The Lakers had the Russell Westbrook confusion and all its associated angst. The Phoenix Suns got the bedlam of owner Robert Sarver’s ugliness. The Atlanta Hawks were owners of a percolating and problematic sense, according to sources, that Trae Young was as much a liability as a leader as he is defensively — leading to Young missing a game, his head coach caught in the soap opera, the team’s GM sidelined, its CEO labeling a top newsbreaker a “hack,” and a middling on-court product. And so on. 

Chaos management has always been an important tool for NBA success, even if it’s undervalued by most fans and media. Talented teams and players are rightly celebrated for their promise, but it’s the ability to navigate the egos, personalities, conflicts and difficulties of a long season that can separate talented success stories from the talented what-could-have-beens.

Skill alone isn’t everything. LeBron James and the Miami Heat failed to win that first NBA title in 2011 largely because the disarray surrounding LeBron that season was too much to handle. It was a tumult problem, not a talent problem. 

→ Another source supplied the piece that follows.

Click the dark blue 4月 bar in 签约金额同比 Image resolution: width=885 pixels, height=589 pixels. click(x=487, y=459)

The old Lob City Clippers are known only for a silly nickname because Chris Paul, Blake Griffin and DeAndre Jordan were so at odds there was no working together to manage a team through its short window. The Nets, despite their recent win streak and stellar play, have to date been done in by themselves as much as anything else. 

Or take the other side of the coin — once Jason Kidd exited Milwaukee, with his accompanying melodrama, the Bucks began a steady rise toward sustained success, and a championship. In Golden State, at least until this year, Curry’s calming and chemistry-building presence tended to smooth out the rough spots.

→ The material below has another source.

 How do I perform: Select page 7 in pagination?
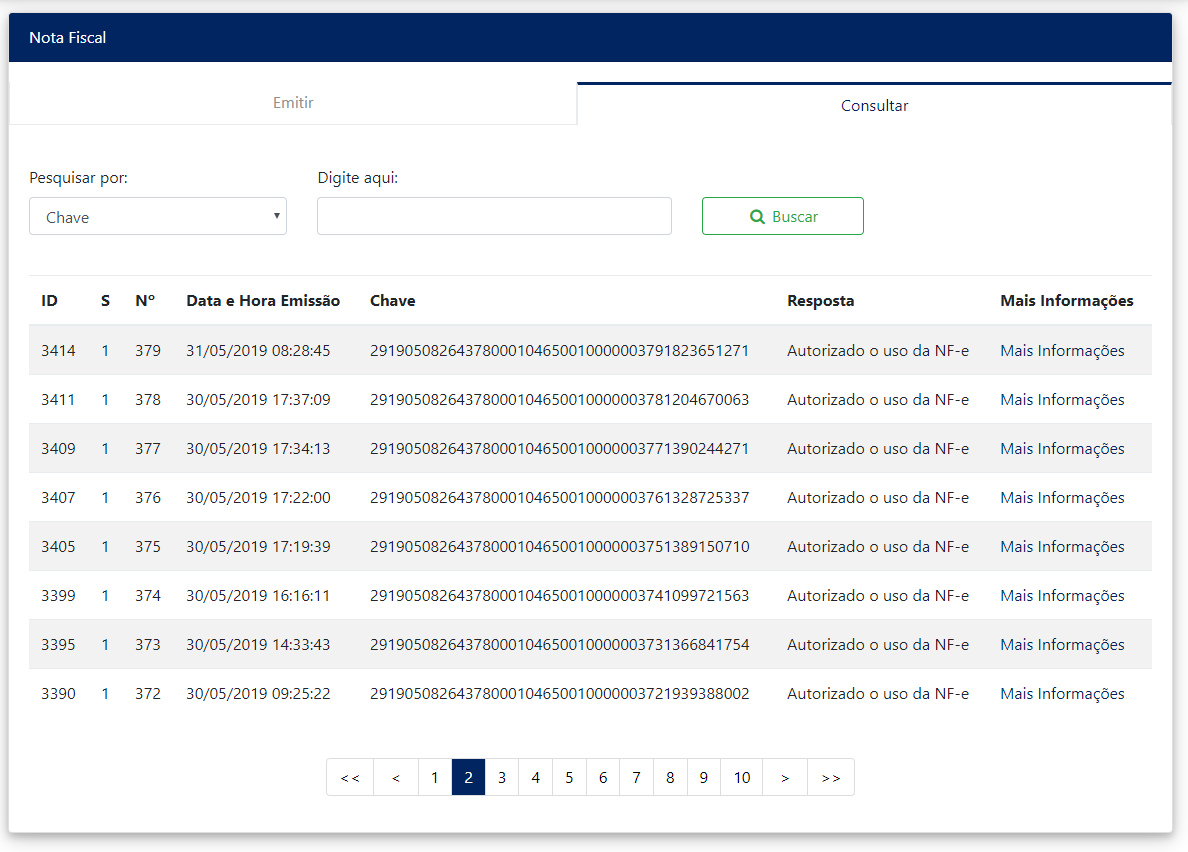click(636, 778)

There are other factors, of course, that shape these things. Health is a huge one. But it’s when things get difficult — an injury, or that losing streak, or the inevitable personality conflicts and jealousies — where the skill of chaos management can take some teams one way and others another.

Take this year’s Warriors. Of course they need Curry to be healthy. And once he returns, likely in the next week or so, they can still be the league’s best team, and climb out of the hole they’re in. But it’s also true that the hole is larger and deeper because Green’s attacking Poole was destructive in so many still-lasting ways. It hit at the chemistry, and the need to use it to bring the Warriors young players along, two problems now exacerbated by Curry’s absence.

Or look at the Los Angeles Lakers. Yes, Anthony Davis has been hurt, yet again, and that’s contributed to LA’s woes this season. But LeBron James still averages around 29, 8 and 7 per game. He’s shooting 51 percent from the field. He’s still LeBron James. But the Lakers, stuck in their own non-stop drama, have underperformed. LeBron James teams mired in misery have always had trouble, and this season is no different.

Almost a decade ago, an NBA GM predicted to me that a top, celebrated team would crumble because of the behind-the-scenes drama that had plagued them all year. A few weeks later, the Los Angeles Clippers blew a 3-1 second-round series lead to the Houston Rockets. And several weeks after that, DeAndre Jordan made his short-lived attempt to bolt in free agency for the Mavericks — unleashing publicly all the drama that had dogged the 56-win team all season long.

The lesson has held since then: There’s the story we see in the NBA, and it matters — the wins, the losses, the stats, the stars, the defensive and offensive efficiency ratings and everything else on display each night across the league. 

And there’s the story we don’t see — the chaos and drama and disarray, and the human beings who handle it all sorts of ways.

Or at least usually we don’t see it. But this season the chaos has pushed to the forefront of so many teams — a reminder that those forces are as impactful as anything else in determining who wins and who loses.

The Celitcs have shown they know how to weather such a storm. The Lakers haven’t. And all across the league, so many other would-be contenders will rise or fall on things that have little or nothing to do with the drama on the actual court.